According to a report by The Guardian, the Treasury is contemplating the introduction of a cap on lifetime gifting to address a significant deficit in public finances exceeding £40 billion. This proposal coincides with the recent announcement of a new Winter Fuel Payment deadline by the Department for Work and Pensions.
The proposed cap would restrict the amount of money or asset value an individual can gift, while potential modifications to the taper relief for lifetime gifting are also under consideration by the Treasury. A Treasury spokesperson emphasized the government’s focus on economic growth as the primary strategy for strengthening public finances. They highlighted existing planning reforms expected to boost the economy by £6.8 billion and reduce borrowing by £3.4 billion.
Despite the majority of families not paying Inheritance Tax upon a family member’s death due to existing exemptions, forthcoming changes, such as the inclusion of pensions in Inheritance Tax, are set to take effect in the coming years.
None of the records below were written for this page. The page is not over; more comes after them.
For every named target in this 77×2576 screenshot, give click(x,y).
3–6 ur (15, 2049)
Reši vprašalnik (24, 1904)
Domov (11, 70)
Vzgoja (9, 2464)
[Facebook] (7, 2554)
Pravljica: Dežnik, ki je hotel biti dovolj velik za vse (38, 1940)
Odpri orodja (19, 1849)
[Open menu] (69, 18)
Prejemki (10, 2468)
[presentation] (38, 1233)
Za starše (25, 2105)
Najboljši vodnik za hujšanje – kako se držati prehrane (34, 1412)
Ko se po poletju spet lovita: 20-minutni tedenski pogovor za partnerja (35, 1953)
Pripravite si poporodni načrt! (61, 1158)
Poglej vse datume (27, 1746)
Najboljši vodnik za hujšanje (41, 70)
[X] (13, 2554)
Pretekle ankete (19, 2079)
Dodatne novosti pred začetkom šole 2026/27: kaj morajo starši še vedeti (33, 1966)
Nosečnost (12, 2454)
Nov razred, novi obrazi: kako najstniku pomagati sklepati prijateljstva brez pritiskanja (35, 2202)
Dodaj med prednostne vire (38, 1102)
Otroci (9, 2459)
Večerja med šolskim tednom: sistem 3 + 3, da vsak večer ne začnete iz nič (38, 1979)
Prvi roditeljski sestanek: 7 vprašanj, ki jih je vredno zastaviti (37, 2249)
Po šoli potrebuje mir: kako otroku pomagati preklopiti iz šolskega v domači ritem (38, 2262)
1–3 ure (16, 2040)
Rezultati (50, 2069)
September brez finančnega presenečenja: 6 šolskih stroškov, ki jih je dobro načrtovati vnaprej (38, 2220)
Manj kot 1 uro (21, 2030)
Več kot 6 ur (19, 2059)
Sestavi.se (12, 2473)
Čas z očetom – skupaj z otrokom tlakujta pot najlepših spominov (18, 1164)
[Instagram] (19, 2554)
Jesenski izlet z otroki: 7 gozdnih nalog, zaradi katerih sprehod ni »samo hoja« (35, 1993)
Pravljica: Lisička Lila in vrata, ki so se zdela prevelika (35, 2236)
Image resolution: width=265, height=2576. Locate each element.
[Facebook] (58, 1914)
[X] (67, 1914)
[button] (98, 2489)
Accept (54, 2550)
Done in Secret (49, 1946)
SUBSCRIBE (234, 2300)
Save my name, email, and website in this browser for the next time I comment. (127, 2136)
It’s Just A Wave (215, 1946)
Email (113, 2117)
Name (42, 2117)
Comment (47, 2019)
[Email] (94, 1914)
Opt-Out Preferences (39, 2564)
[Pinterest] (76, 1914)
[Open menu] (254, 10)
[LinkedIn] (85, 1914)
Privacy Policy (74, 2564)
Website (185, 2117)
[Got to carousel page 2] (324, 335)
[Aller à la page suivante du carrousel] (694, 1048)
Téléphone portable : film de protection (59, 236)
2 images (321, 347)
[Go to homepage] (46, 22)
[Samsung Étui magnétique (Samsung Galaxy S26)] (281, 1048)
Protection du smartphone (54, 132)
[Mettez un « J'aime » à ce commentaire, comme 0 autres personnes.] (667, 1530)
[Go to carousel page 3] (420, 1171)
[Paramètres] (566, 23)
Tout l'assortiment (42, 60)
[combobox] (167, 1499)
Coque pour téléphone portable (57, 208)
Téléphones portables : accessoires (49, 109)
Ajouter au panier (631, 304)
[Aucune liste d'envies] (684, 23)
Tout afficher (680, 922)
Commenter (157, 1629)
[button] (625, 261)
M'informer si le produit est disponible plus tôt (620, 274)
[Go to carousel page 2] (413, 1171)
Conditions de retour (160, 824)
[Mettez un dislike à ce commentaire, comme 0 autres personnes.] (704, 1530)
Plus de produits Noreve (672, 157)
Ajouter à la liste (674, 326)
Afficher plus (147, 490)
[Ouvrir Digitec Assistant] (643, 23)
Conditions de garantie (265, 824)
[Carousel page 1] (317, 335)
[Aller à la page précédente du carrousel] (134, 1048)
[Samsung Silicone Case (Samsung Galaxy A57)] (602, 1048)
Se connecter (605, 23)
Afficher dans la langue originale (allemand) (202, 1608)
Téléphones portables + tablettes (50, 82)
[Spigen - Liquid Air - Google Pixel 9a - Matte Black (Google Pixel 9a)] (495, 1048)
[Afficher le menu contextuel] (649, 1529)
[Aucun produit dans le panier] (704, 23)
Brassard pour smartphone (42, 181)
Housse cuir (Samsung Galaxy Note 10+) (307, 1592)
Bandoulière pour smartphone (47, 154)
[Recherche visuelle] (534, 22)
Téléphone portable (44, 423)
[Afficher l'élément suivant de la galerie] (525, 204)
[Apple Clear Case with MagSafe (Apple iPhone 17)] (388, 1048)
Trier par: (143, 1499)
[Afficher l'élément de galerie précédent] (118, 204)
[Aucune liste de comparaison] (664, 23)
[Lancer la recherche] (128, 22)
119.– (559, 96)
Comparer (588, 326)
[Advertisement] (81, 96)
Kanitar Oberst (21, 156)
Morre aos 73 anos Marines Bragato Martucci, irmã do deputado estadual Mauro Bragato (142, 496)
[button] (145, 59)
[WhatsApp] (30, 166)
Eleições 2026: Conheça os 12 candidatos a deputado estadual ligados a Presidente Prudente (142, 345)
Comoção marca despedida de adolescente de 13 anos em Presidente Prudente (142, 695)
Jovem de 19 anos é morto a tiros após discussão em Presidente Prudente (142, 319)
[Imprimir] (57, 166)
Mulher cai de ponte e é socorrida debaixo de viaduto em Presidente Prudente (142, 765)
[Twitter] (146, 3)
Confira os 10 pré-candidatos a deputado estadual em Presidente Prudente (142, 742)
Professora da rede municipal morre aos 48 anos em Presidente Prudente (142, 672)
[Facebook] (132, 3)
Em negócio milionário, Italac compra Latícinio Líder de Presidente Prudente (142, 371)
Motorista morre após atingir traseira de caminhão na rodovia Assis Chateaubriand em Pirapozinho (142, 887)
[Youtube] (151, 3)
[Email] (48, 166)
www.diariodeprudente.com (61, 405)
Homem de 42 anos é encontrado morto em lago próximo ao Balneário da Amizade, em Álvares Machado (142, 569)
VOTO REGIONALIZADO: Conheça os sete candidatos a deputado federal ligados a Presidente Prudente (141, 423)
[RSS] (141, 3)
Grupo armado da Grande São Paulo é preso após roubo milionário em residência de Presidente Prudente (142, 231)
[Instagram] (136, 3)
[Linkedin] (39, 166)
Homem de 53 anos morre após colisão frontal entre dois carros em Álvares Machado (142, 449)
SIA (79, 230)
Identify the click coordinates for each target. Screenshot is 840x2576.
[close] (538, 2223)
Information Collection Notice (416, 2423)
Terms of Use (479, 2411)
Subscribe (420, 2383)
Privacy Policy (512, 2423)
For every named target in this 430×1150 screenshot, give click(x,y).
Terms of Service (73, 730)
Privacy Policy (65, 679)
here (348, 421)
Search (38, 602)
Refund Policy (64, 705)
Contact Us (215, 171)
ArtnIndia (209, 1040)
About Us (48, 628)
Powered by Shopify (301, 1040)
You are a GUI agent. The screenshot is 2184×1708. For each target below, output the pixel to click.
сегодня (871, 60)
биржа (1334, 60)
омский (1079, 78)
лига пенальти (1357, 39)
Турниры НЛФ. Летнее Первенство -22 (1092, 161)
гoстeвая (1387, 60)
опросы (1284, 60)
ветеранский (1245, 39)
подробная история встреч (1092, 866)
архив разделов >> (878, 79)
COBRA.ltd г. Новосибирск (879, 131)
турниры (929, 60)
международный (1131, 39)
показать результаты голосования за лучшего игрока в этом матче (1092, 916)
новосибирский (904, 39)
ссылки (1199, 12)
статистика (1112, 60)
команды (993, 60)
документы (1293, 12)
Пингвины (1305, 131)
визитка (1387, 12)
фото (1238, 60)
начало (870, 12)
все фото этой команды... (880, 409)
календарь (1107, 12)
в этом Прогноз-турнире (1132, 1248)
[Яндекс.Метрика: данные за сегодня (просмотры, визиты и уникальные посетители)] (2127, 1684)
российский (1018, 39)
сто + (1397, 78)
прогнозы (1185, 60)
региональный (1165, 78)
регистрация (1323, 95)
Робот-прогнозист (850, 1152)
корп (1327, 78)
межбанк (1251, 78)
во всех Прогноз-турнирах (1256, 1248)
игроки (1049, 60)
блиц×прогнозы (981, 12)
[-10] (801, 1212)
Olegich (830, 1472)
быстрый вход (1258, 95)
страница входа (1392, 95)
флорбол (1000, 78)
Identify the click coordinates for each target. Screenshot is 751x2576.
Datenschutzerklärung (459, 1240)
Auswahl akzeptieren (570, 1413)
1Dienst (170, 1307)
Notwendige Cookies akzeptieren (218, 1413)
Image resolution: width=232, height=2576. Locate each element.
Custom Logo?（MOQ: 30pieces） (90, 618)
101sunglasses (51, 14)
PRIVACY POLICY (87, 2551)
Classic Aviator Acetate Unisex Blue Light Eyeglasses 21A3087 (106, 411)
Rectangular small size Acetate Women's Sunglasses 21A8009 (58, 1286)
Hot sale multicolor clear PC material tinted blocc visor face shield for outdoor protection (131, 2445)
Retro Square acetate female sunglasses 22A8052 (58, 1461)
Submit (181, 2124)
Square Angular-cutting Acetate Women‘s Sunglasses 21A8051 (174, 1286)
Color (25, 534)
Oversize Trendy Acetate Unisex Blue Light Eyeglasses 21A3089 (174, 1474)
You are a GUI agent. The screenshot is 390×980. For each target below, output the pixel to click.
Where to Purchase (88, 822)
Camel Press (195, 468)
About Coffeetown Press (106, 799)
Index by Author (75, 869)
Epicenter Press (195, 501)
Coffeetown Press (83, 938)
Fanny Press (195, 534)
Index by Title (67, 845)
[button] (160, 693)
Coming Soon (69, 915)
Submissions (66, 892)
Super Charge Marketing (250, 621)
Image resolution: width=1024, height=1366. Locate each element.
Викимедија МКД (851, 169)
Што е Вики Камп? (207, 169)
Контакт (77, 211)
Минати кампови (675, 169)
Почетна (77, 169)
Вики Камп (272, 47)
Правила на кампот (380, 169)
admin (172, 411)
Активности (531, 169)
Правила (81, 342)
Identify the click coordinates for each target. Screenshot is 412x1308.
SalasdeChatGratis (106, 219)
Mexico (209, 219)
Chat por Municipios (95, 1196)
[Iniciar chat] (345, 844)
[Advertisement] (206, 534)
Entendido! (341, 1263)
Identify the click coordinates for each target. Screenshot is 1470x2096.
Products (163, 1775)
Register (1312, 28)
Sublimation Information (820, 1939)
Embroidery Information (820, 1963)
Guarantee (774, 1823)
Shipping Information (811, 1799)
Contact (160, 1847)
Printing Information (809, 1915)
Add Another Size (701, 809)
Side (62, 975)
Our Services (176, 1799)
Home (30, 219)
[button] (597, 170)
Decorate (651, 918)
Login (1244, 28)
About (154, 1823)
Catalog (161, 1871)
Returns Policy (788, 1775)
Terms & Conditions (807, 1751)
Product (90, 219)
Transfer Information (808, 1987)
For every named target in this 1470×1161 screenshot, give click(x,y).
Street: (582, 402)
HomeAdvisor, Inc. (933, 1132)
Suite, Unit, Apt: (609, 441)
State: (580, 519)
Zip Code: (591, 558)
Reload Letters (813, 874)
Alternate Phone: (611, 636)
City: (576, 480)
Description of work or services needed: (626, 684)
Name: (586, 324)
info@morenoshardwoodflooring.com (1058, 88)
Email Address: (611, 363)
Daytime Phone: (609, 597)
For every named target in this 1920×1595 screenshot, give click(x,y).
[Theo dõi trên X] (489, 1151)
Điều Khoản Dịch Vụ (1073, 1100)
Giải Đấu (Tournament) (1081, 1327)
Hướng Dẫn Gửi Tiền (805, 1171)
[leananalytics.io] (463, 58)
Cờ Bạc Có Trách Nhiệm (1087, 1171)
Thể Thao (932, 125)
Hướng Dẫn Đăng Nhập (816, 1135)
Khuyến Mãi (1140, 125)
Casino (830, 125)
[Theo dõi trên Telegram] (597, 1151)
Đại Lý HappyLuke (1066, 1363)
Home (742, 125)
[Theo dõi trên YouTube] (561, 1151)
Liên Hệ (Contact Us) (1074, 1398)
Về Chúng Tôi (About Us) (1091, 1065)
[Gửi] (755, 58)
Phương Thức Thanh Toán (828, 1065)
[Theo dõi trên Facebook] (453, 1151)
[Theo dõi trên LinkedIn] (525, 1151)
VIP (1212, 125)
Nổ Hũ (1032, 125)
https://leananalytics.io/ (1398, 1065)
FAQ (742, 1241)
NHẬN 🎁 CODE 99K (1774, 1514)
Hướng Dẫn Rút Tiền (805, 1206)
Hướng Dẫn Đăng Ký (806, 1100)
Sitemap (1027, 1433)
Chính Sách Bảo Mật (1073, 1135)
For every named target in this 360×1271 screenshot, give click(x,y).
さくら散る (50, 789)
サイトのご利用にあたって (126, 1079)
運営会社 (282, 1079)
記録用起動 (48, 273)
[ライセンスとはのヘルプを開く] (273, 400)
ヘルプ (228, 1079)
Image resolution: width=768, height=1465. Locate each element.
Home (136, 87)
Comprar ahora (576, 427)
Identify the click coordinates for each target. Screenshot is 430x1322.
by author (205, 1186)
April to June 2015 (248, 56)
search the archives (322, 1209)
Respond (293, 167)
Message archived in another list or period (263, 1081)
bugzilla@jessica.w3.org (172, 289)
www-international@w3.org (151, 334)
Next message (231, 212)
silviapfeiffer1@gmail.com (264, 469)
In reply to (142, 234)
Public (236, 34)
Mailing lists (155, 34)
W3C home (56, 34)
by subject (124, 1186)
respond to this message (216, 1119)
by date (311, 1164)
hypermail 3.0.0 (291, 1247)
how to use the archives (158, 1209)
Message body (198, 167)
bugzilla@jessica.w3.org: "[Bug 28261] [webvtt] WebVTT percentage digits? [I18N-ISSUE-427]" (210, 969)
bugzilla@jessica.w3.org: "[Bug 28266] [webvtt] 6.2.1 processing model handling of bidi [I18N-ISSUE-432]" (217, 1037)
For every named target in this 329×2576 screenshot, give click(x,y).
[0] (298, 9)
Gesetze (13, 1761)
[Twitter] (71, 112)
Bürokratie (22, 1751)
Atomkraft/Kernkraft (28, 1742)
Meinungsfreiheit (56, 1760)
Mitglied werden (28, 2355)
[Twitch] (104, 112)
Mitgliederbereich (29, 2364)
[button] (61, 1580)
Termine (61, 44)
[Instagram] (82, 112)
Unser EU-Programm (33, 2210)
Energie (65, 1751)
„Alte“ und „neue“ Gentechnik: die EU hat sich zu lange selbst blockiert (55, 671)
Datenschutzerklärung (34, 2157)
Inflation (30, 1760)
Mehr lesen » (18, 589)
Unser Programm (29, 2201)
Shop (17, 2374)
Inheritance Tax is typically levied on the estate of a deceased person, encompassing property, possessions, and money, with tax only applicable to estates exceeding £325,000 in value, subject to certain exceptions.
Various provisions exist to mitigate Inheritance Tax liabilities, including the ability to increase the tax threshold by leaving the home to specific relatives. Additionally, couples can potentially pass on up to £1 million without incurring Inheritance Tax, with the standard tax rate set at 40%. Charitable bequests can reduce the Inheritance Tax rate on some assets from 40% to 36%.
Inherited pensions may become subject to Inheritance Tax from April 2027, with taxes applicable depending on the age at which the original pension holder passed away. Inherited pensions will be considered part of the deceased’s estate, potentially impacting the overall Inheritance Tax liability. Notably, death in service payments will remain exempt from Inheritance Tax.